## PROBLEM SET
a) In the passage on Civil War photography, what 19th-century process does Richard Barnes use with his large-format camera?
b) Return the Civil War photography passage from "There are many" to "directions into history.", word for word.

There are many ways to cultivate a feeling, an empathy, for the past. Both Sally Mann and Richard Barnes use similar 19th-century photographic processes to evoke it, but their images take the viewer different directions into history.
There’s a strong tradition of re-creating battles of the American Civil War. Richard Barnes does something interesting with his photographs of these re-enactments. They aren’t simple documentations; his photography is itself a re-enactment. Using a large-format camera with the same glass plate wet collodion process that 19th-century photogaphers used, his pictures have a similar visual quality to those of Matthew Brady and Alexander Gardner. It’s like he is creating his own artifacts. But in these photographs we see people dressed in clothes that clearly weren’t around in the 19th century. And, unlike Brady and Gardner, Barnes has photographs of the action: guns emitting smoke, people running. None of this action was possible to capture with the 19th-century cameras and emulsions, cumbersome and slow as they were. Instead, the violence is depicted most vividly with photographs of the aftermath of bodies littering the ground, like the famous ‘Harvest of Death’ picture by Timothy O’Sullivan. But I don’t want to talk too much about these aftermath-with-bodies images here, as they connote another order of shock and horror that suggests a different discussion. Many photographs of the battle of Gettysburg from 1863 are more like this one, uncredited, depicting what seems like just a bare landscape devoid of people, giving no clue to the thousands of soldiers who were converging to fight:
[‘Gettysburg, Pa. View of Little Round Top’, 1863, photographer unknown, Library of Congress]
Here is another photograph, by Alexander Gardner, this time from Antietam in 1862, shot on the day of battle. We see traces of the imperfect collodion application around the edges (Gardner, or his assistant, would have had ten minutes to coat the glass plate, mount it in the camera, expose it, and develop it–all very fiddly under the best of conditions), the sky and clouds bleached out, an apparently empty landscape, and a solitary stationary human figure. This particular picture is doubled, probably intended as a stereogram. Like the previous picture, there are no visual clues about the impending battle–it’s only the caption, not the image itself, that provides the information about the significance of what we are looking at.

## DATA EXTRACT

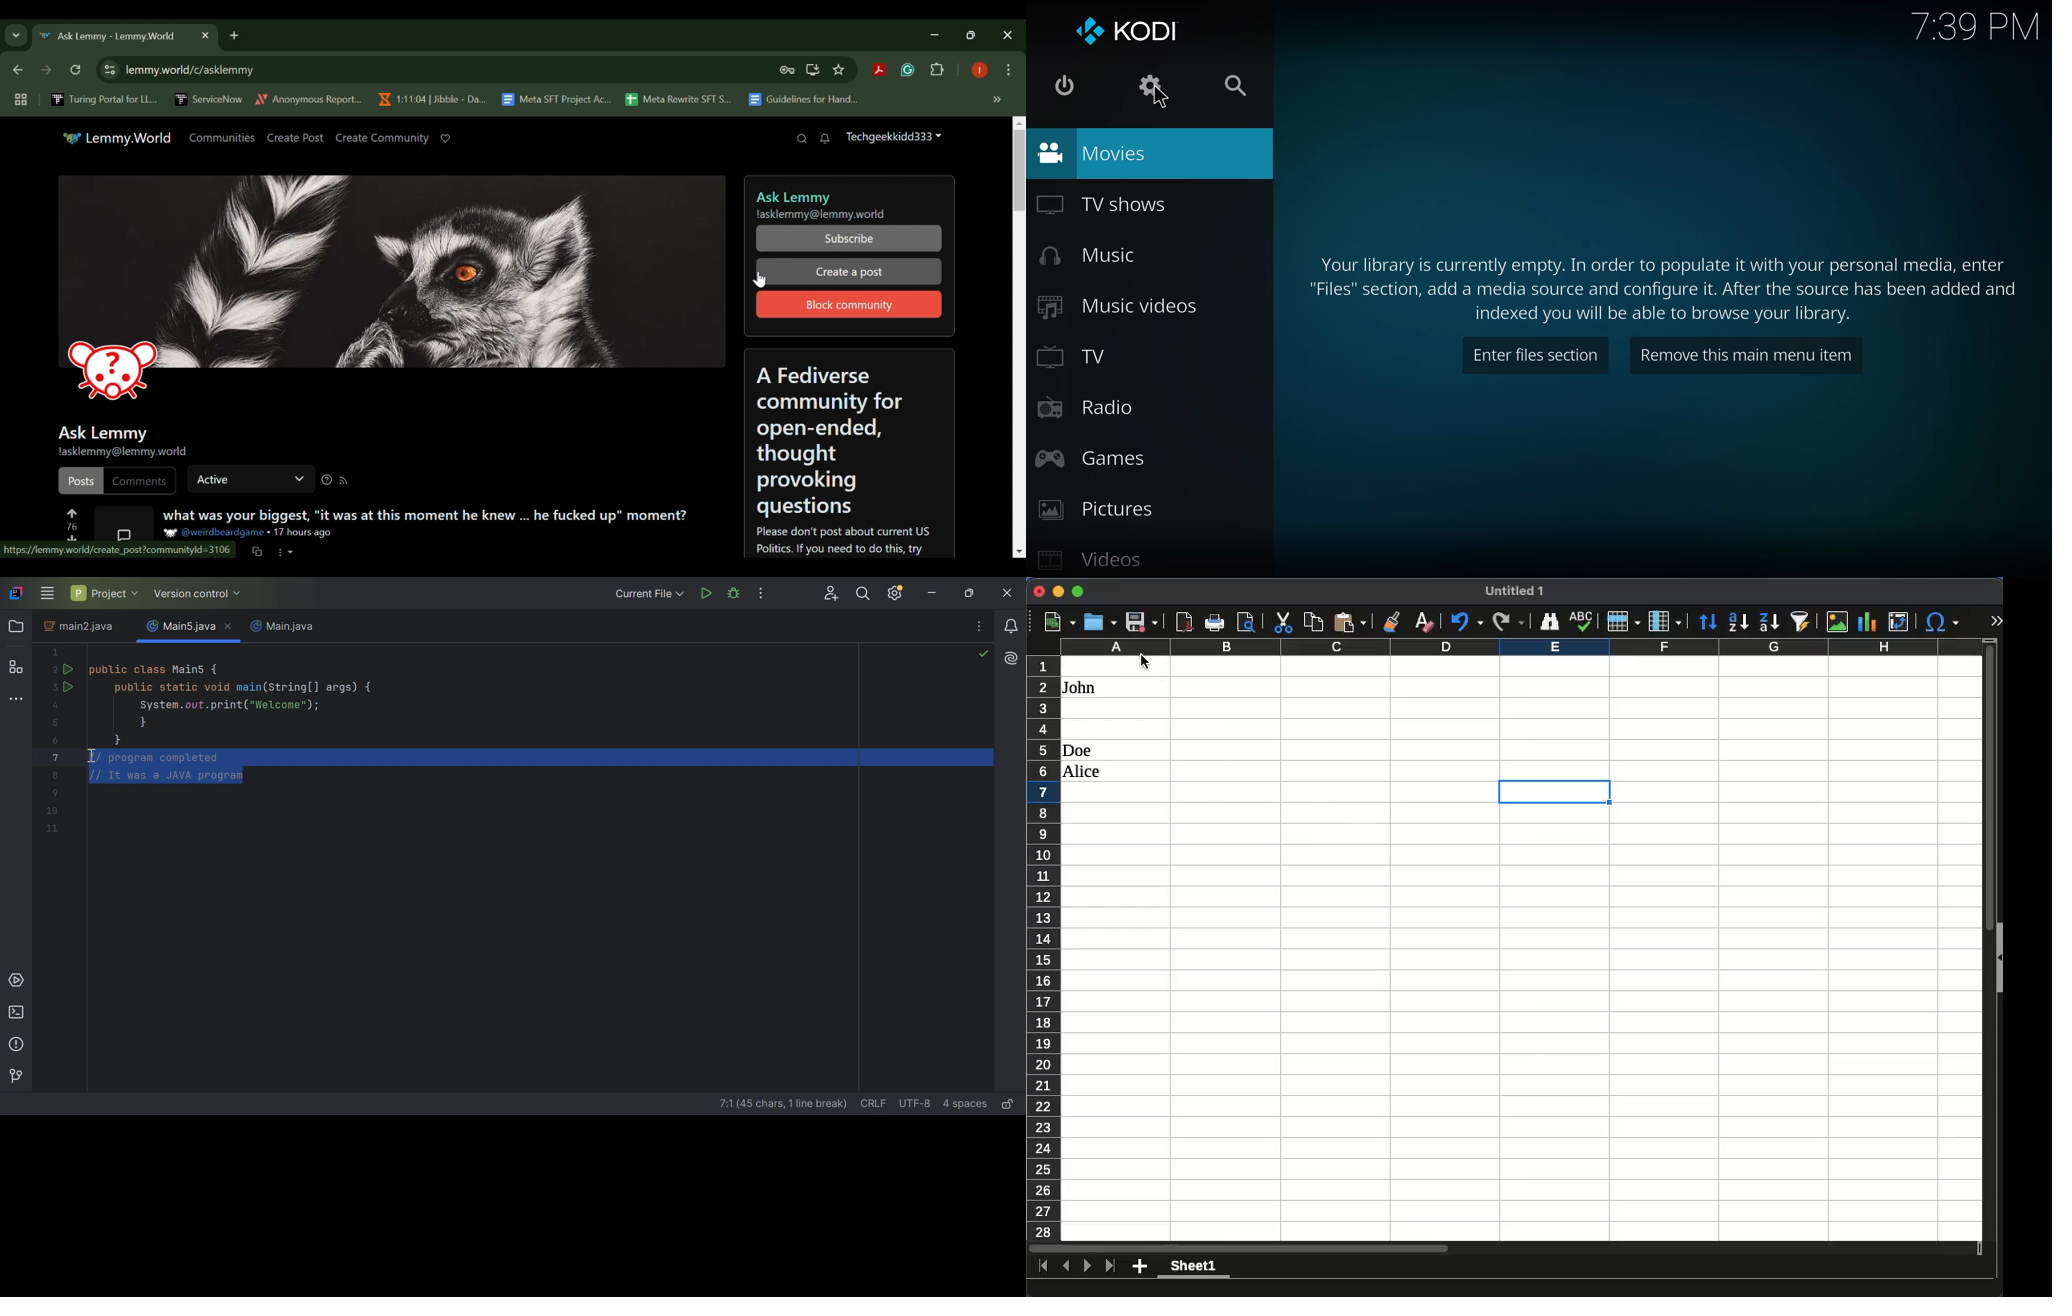 This screenshot has height=1316, width=2072. What do you see at coordinates (1083, 772) in the screenshot?
I see `Alice` at bounding box center [1083, 772].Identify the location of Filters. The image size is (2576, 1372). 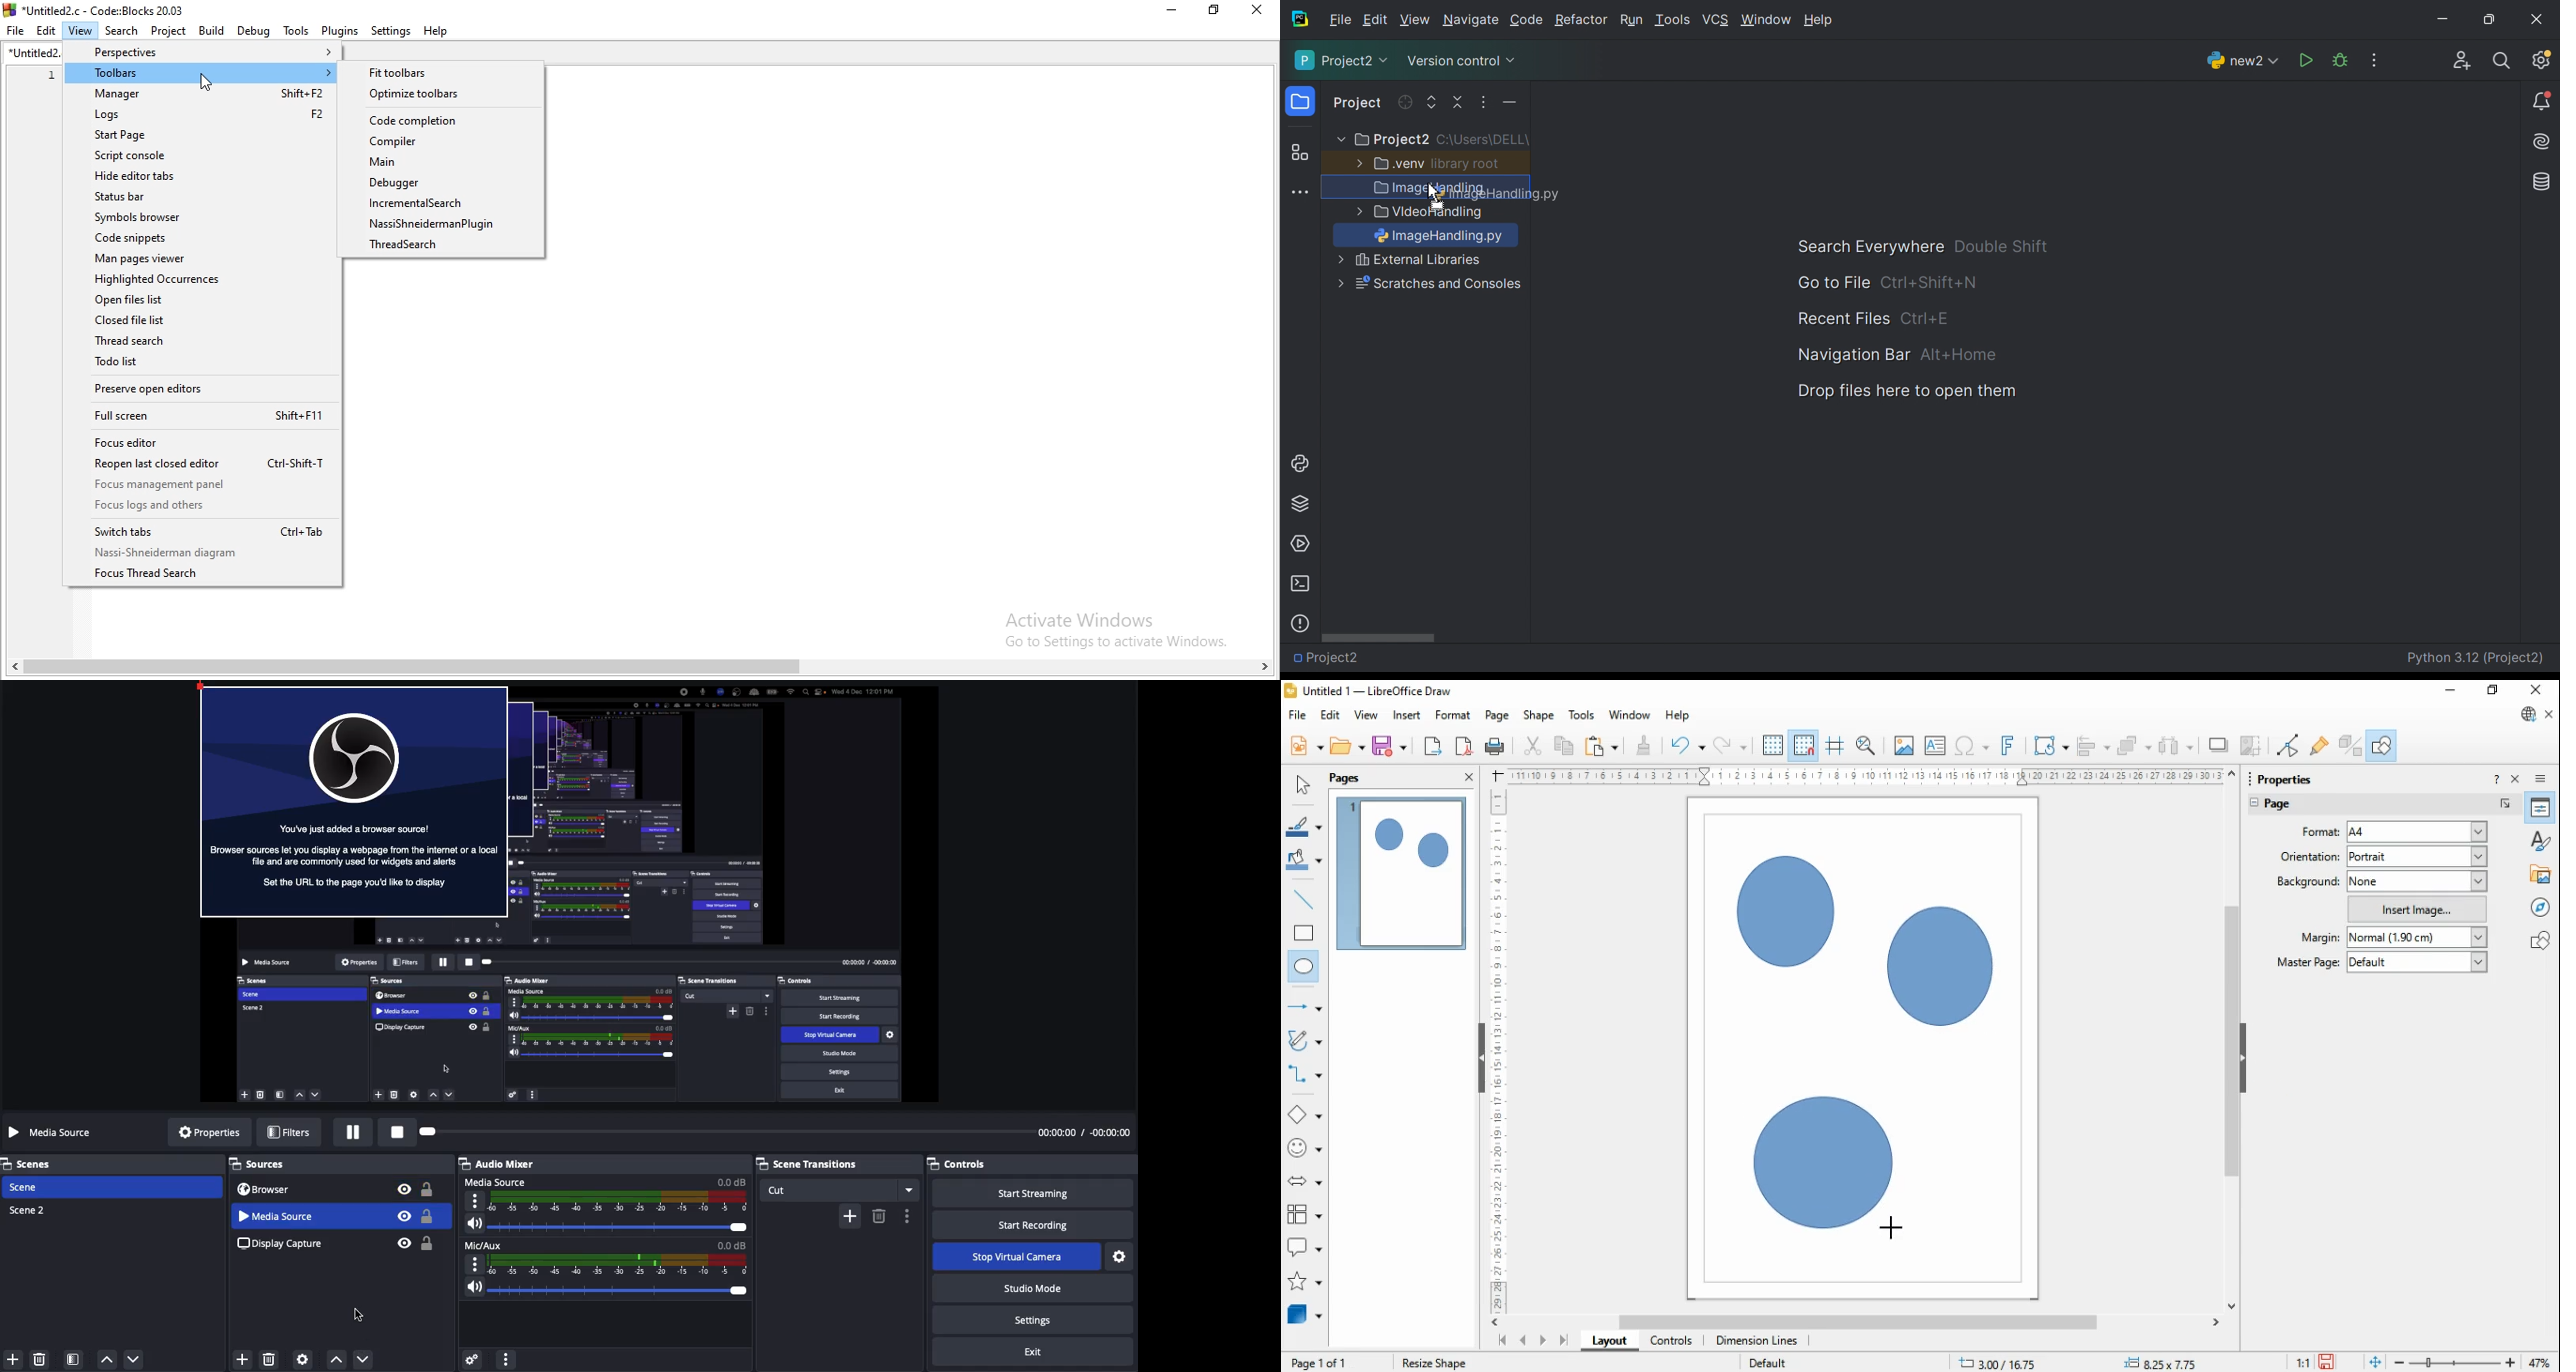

## SOLUTIONS TO EACH TASK
a) The glass plate wet collodion process.

b)
There are many ways to cultivate a feeling, an empathy, for the past. Both Sally Mann and Richard Barnes use similar 19th-century photographic processes to evoke it, but their images take the viewer different directions into history.